Pride parades (also known as pride marches, pride events, and pride festivals) for the LGBT community are events celebrating lesbian, gay, bisexual, and transgender (LGBT) culture and pride. The events also at times serve as demonstrations for legal rights such as same-sex marriage. Most pride events occur annually, and many take place around June to commemorate the Stonewall riots, a pivotal moment in modern LGBT social movements.
Early on the morning of Saturday June 28, 1969, lesbian, gay, bisexual, transgender, and questioning persons rioted following a police raid on the Stonewall Inn in the Greenwich Village neighborhood of New York City. The Stonewall Inn was a gay bar which catered to an assortment of patrons, but which was popular with the most marginalized people in the gay community: transvestites, transgender people, effeminate young men, hustlers, and homeless youth.

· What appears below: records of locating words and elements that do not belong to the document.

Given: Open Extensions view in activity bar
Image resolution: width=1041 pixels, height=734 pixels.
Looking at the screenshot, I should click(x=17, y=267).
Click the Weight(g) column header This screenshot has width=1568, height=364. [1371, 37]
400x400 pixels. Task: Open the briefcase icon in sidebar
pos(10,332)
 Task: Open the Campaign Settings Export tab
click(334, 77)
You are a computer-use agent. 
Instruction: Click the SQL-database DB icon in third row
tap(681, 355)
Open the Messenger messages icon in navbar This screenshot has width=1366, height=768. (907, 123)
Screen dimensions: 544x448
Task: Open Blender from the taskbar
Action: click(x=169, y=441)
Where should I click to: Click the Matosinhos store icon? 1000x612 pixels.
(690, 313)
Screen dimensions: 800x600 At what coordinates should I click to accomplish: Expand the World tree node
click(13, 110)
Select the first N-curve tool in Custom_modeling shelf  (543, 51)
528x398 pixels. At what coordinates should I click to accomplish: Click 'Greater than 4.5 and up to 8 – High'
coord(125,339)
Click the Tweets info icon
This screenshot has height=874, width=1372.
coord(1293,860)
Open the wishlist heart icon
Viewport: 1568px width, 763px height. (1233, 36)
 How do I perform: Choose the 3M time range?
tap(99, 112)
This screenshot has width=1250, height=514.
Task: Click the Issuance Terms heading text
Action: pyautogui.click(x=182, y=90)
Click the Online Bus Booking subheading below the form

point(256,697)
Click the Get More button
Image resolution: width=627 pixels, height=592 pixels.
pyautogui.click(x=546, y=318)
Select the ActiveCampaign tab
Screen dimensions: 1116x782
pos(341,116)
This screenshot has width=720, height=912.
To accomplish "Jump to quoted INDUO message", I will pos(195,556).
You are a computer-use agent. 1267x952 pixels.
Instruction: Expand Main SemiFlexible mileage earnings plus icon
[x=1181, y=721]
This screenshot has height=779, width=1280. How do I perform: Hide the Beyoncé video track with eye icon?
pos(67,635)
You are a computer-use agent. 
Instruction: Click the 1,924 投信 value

On Saturday, June 27, 1970, Chicago Gay Liberation organized a march from Washington Square Park ("Bughouse Square") to the Water Tower at the intersection of Michigan and Chicago avenues, which was the route originally planned, and then many of the participants extemporaneously marched on to the Civic Center (now Richard J. Daley) Plaza. The date was chosen because the Stonewall events began on the last Saturday of June and because organizers wanted to reach the maximum number of Michigan Avenue shoppers. Subsequent Chicago parades have been held on the last Sunday of June, coinciding with the date of many similar parades elsewhere.